NetBSD Problem Report #58553
From www@netbsd.org Sun Aug 4 15:26:08 2024
Return-Path: <www@netbsd.org>
Received: from mail.netbsd.org (mail.netbsd.org [199.233.217.200])
(using TLSv1.3 with cipher TLS_AES_256_GCM_SHA384 (256/256 bits)
key-exchange X25519 server-signature RSA-PSS (2048 bits) server-digest SHA256
client-signature RSA-PSS (2048 bits) client-digest SHA256)
(Client CN "mail.NetBSD.org", Issuer "mail.NetBSD.org CA" (not verified))
by mollari.NetBSD.org (Postfix) with ESMTPS id 6E63C1A923C
for <gnats-bugs@gnats.NetBSD.org>; Sun, 4 Aug 2024 15:26:08 +0000 (UTC)
Message-Id: <20240804152607.06A561A923E@mollari.NetBSD.org>
Date: Sun, 4 Aug 2024 15:26:06 +0000 (UTC)
From: campbell+netbsd@mumble.net
Reply-To: campbell+netbsd@mumble.net
To: gnats-bugs@NetBSD.org
Subject: ffs: garbage data appended after crash
X-Send-Pr-Version: www-1.0
>Number: 58553
>Category: kern
>Synopsis: ffs: garbage data appended after crash
>Confidential: no
>Severity: serious
>Priority: medium
>Responsible: kern-bug-people
>State: open
>Class: sw-bug
>Submitter-Id: net
>Arrival-Date: Sun Aug 04 15:30:01 +0000 2024
>Last-Modified: Sun Aug 04 18:55:01 +0000 2024
>Originator: Taylor R Campbell
>Release: current, 10, 9, 8, 7, 6, ...
>Organization:
The NetBS<fMfld[\"7"t@s):uQZc
>Environment:
>Description:
When ffs appends data to a file, it does three things:
1. allocate data blocks
2. write to data blocks
3. increase inode size
During normal operation, these steps are taken under the exclusive vnode lock, so other threads and processes can't see the intermediate states.

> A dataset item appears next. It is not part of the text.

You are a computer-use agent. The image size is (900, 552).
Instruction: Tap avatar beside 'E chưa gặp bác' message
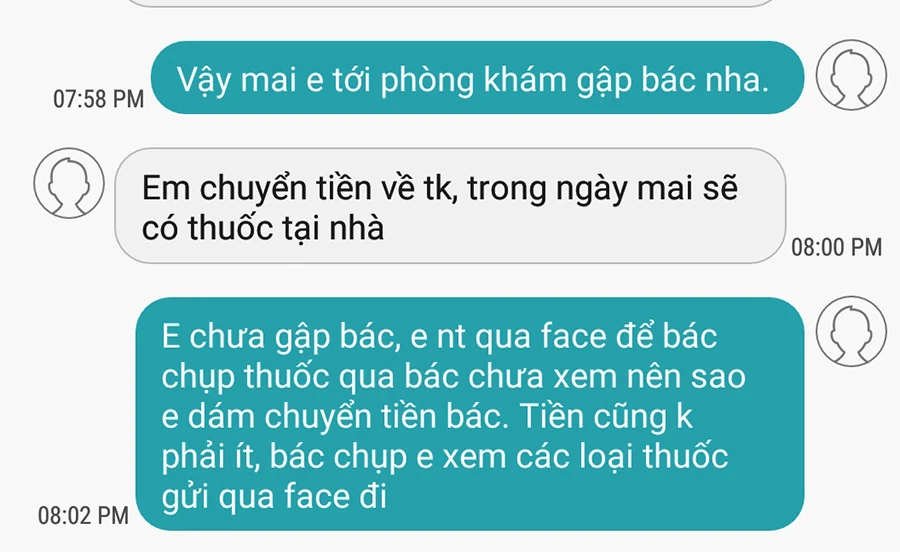[x=851, y=331]
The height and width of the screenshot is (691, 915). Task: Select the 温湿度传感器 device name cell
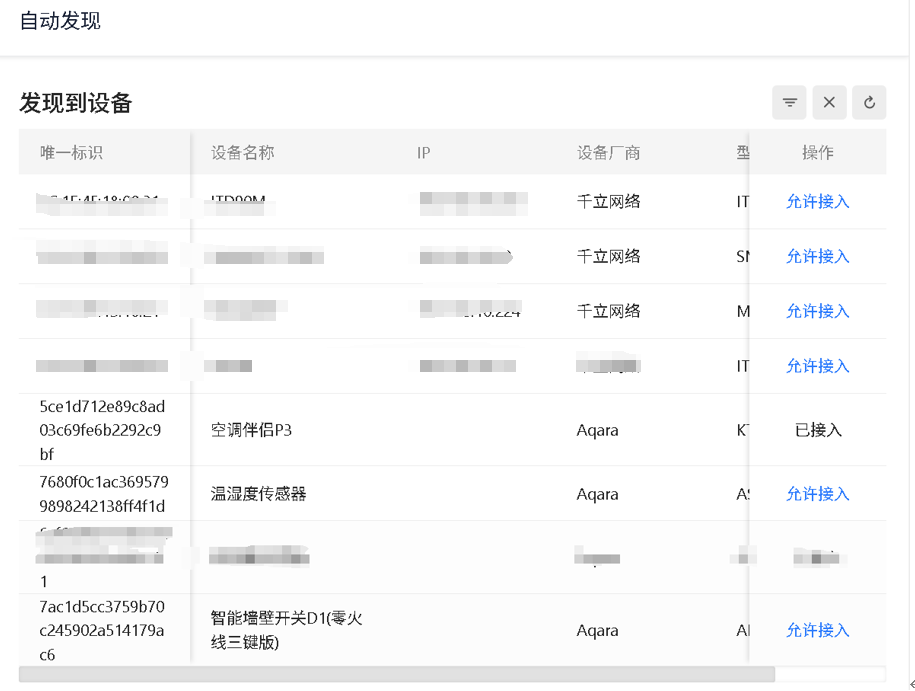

But if the system crashes in the middle of the steps, it may end up with data blocks that have been allocated, an inode that has been extended, and garbage in the data blocks because step (2) never finished.
This can happen because although steps (1) and (3) are metadata updates, which traditional ffs issues synchronously and wapbl issues in a transaction with a write-ahead log, step (2) is a data update which is largely unordered with respect to metadata updates.
The issue is exacerbated by wapbl, which accelerates metadata updates without changing the rate of data updates.
>How-To-Repeat:
1. start a write-heavy workload
2. crash the system in the middle
>Fix:
1. Create new type of logical log record truncate(n,k) for `truncate inode n to byte k'. (This requires versioning -- older versions of NetBSD won't be able to replay these logs, so it'll require a newfs or tunefs option to opt in.)
2. Change ffs_write (WRITE in sys/ufs/ufs/ufs_readwrite.c) extending a file from length k0 to length k1, create a record truncate(n,k0) in the next transaction.
3. Change ffs_fsync and ffs_full_fsync so that if they are syncing any prefix of the interval [k0, k1], say to byte k, they change the record to truncate(n,k) in the next transaction. If they are syncing the whole interval, they delete the record in the next transaction.
(We can also use truncate(n,k) records to make truncate itself atomic -- currently it is split over multiple transactions, in order to avoid overflowing the transaction when truncating a very large file requiring deallocating large numbers of data blocks, so if you crash in the middle of truncating a 100000-byte file to 100-bytes, you might find the file larger than 100 bytes but smaller than 100000 bytes.)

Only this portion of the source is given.